__Quoted passage__.

I have never heard of ceramic film having this characteristic. from everything i have heard, Huper Optik has NO dye, so your statements are a bit confusing.


----------



## Lance (May 14, 2004)

Ok here we go...

First of all let me apoligize for comparing ceramic film to dyed film. I now know what we're talking about. I forgot about this film, which was introduced to us a couple of years ago as some great new film that was going to revolutionize(spelling?) the film industry.  This company uses the excact same process to make their film as every other company does. The process is called "sputtering" which involves the breakdown of metals, which in this case is called "ceramic" which in fact "is" a metal  into micro particles and then bonded to a polyester film through the use of electromagnetics, atoms , ions...and I think this company calls it "reactive plasma process" or something like that. They had to call it something different, but it's the same process. I've actaully seen this done. The machine is huge with a little glass window to look into as the film passes though. All you see is the film and a bright light because the particles are microscopic.

Of course there is another process called "Metallizing" in which the metal is actually melted until it is vapourized then deposited onto the film. These films are mainly commercial films that are extremely reflective.

__Dataset excerpt__.
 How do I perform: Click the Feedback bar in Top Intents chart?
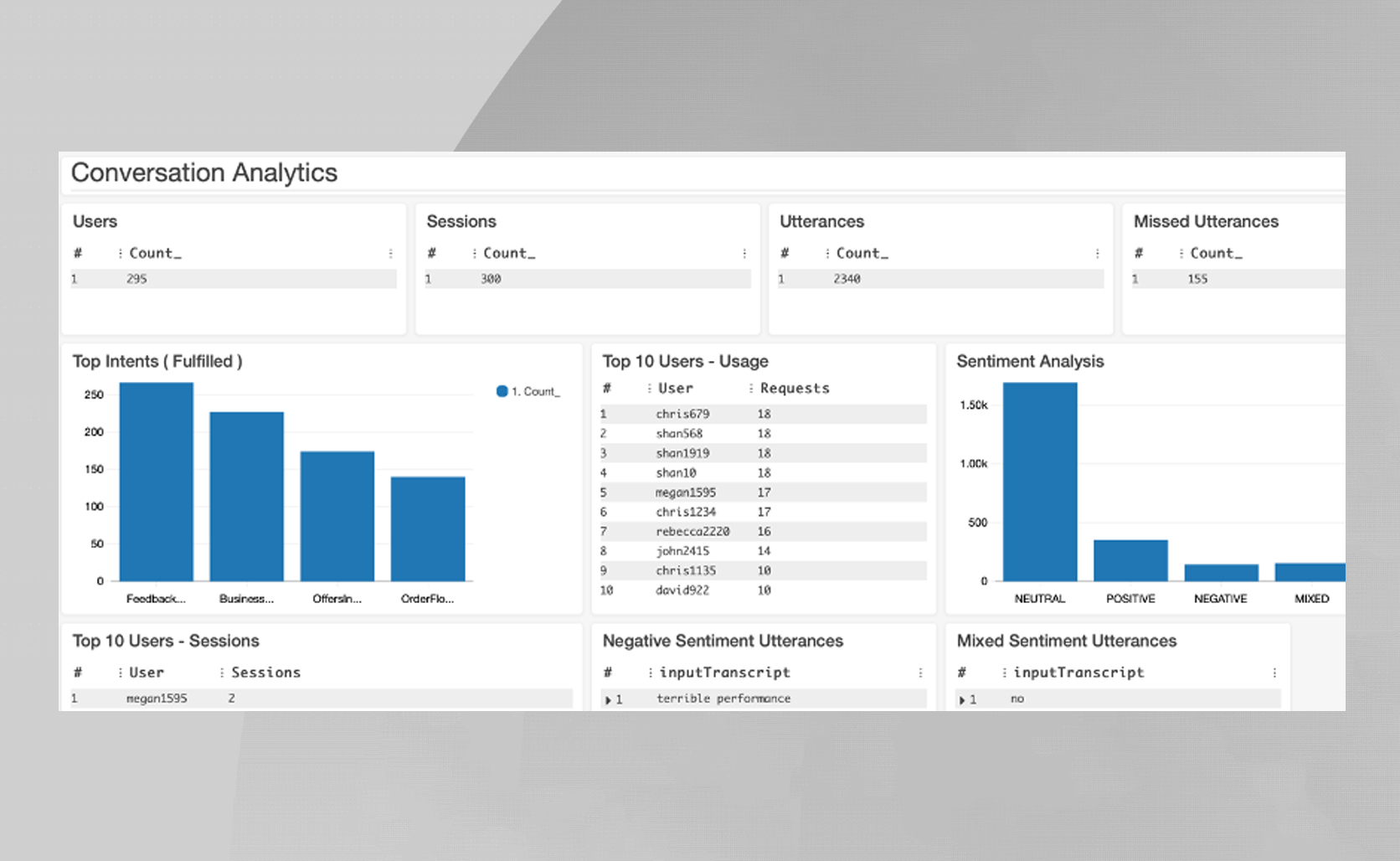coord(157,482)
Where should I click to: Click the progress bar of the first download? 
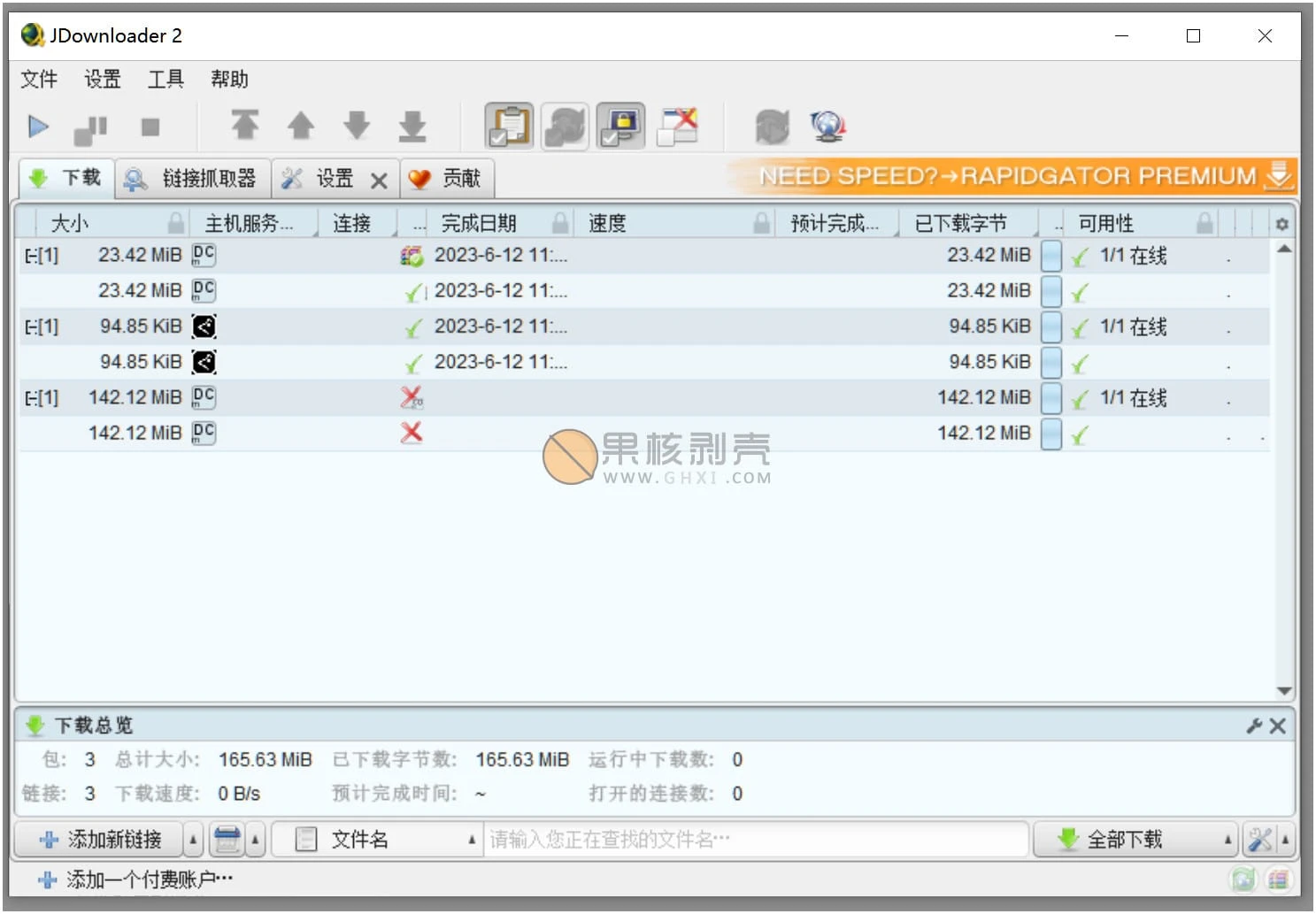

__Exercise brief__. Write the next part of the forum thread about ceramic window film, starting right after its final sentence. The material plays no role here.

__Exercise result__.
Now don't get me wrong here, I'm not trash talking this process or film. But like I said before all films will fade eventually. Whether it be 1 year or 10 years, which is the warranty against fading with this Ceramic film,...it's going to happen. Sorry but I don't see paying $300 - $400 more for a tint job :yikes:. Yeah, it would be great to get $500 for a tint job but the difference in films is not there. The heat resistance is virtually the same as Llumar's Platinum Plus,... Ceramic 20=67% Platinum Plus 18=65%.

Of course I remember DTI(Deposition Technology) made a film about 20 years ago just to tint the owners car. It was sputtered film but they used 24k gold in it. They said if they ever sold it it would run around $10 a sq. ft.(not installed), and that was 20 years ago!! (Hmmm,...I may have just disclosed how old I am!!!) :eeps:

Hey and LDV330i, as far as the satellite antenna I put mine in my 3rd brake light housing,.. just an idea for ya. Also you can swing over to tintdude.com and join in on the forum there. There are tinters over there as well that can help you decide which film is best for you. :thumbup:

Lance


----------



## LDV330i (May 24, 2003)

Lance said:


> Ok here we go...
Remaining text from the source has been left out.